BitsPerFeatureStrategy

Same number of insertions for each value of this feature, irrespective of the actual number of tokens. The number of filter insertions for a token is computed by dividing bitsPerFeature equally amongst the tokens.

name type optional description
bitsPerFeature integer no max number of indices per feature

Hash

Describes and configures the hash that is used to encode the n-grams.

Choose one of:

DoubleHash

as described in [Schnell2011].

name type optional description
type string no must be set to “doubleHash”
prevent_singularity boolean yes see discussion in https://github.com/data61/clkhash/issues/33

BlakeHash

the (default) option

name type optional description
type string no must be set to “blakeHash”

missingValue

Data sets are not always complete – they can contain missing values. If specified, then clkhash will not check the format for these missing values, and will optionally replace the sentinel with the replaceWith value.

name type optional description
sentinel string no the sentinel value indicates missing data, e.g. ‘Null’, ‘N/A’, ‘’, …
replaceWith string yes specifies the value clkhash should use instead of the sentinel value.

n-gram comparison

Approximate string matching with n-gram tokenization. Also see the API docs for NgramComparison

name type optional description
type string no has to be ‘ngram’
n integer no The ‘n’ in n-gram
positional boolean yes positional n-grams also contains the position of the n-gram within the string

exact comparison

Exact string matching. Also see the API docs for ExactComparison

name type optional description
type string no has to be ‘exact’

numeric comparison

Numerical comparisons of integers or floating point numbers such that the distance between two numbers relate to the similarity of the produced tokens. Also see the API docs for NumericComparison

textFormat

name type optional description
type string no has to be “string”
encoding enum yes one of “ascii”, “utf-8”, “utf-16”, “utf-32”. Default is “utf-8”.
case enum yes one of “upper”, “lower”, “mixed”.
minLength integer yes positive integer describing the minimum length of the input string.
maxLength integer yes positive integer describing the maximum length of the input string.
description string yes free text, ignored by clkhash.

textPatternFormat

name type optional description
type string no has to be “string”
encoding enum yes one of “ascii”, “utf-8”, “utf-16”, “utf-32”. Default is “utf-8”.
pattern string no a regular expression describing the input format.
description string yes free text, ignored by clkhash.

numberFormat

name type optional description
type string no has to be “integer”
minimum integer yes integer describing the lower bound of the input values.
maximum integer yes integer describing the upper bound of the input values.
description string yes free text, ignored by clkhash.

dateFormat

A date is described by an ISO C89 compatible strftime() format string. For example, the format string for the internet date format as described in rfc3339, would be ‘%Y-%m-%d’. The clkhash library will convert the given date to the ‘%Y%m%d’ representation for hashing, as any fill character like ‘-‘ or ‘/’ do not add to the uniqueness of an entity.

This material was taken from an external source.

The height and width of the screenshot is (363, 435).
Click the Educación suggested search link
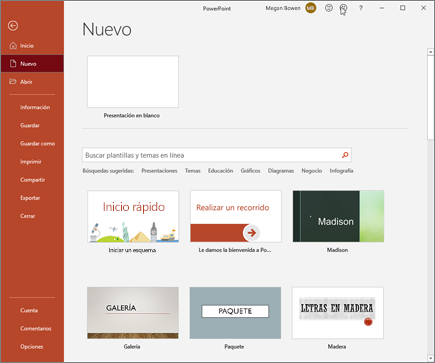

name type optional description
type string no has to be “date”
format string no ISO C89 compatible format string, eg: for 1989-11-09 the format is ‘%Y-%m-%d’
description string yes free text, ignored by clkhash.

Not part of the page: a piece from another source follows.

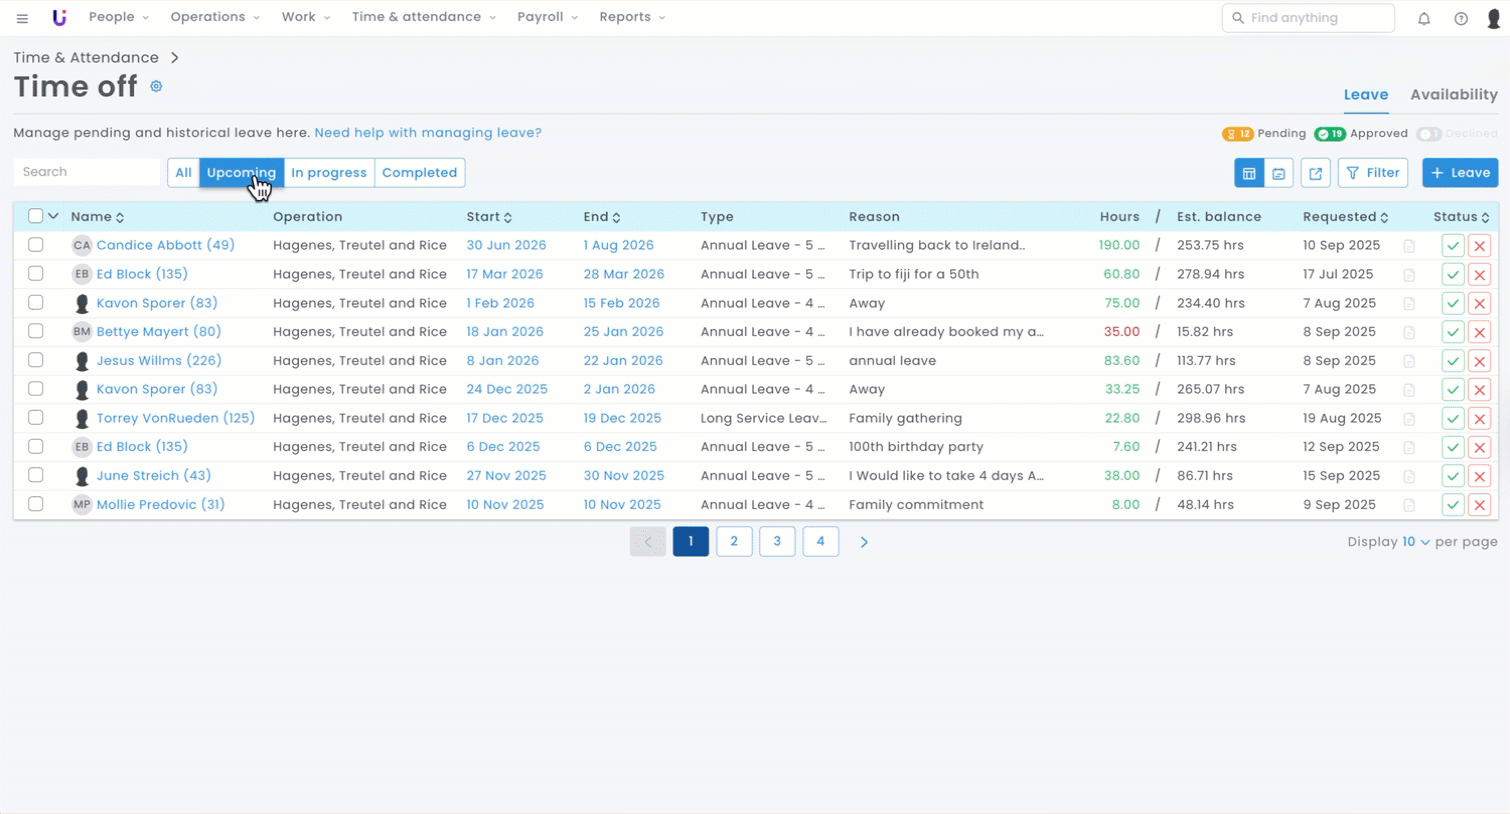Open the Display 10 per page dropdown

pos(1415,542)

The following subset contains the most useful format codes:

directive meaning example
%Y Year with century as a decimal number 1984, 3210, 0001
%y Year without century, zero-padded 00, 09, 99
%m Month as a zero-padded decimal number 01, 12
%d Day of the month, zero-padded 01, 25, 31

enumFormat

name type optional description
type string no has to be “enum”
values array no an array of items of type “string”
description string yes free text, ignored by clkhash.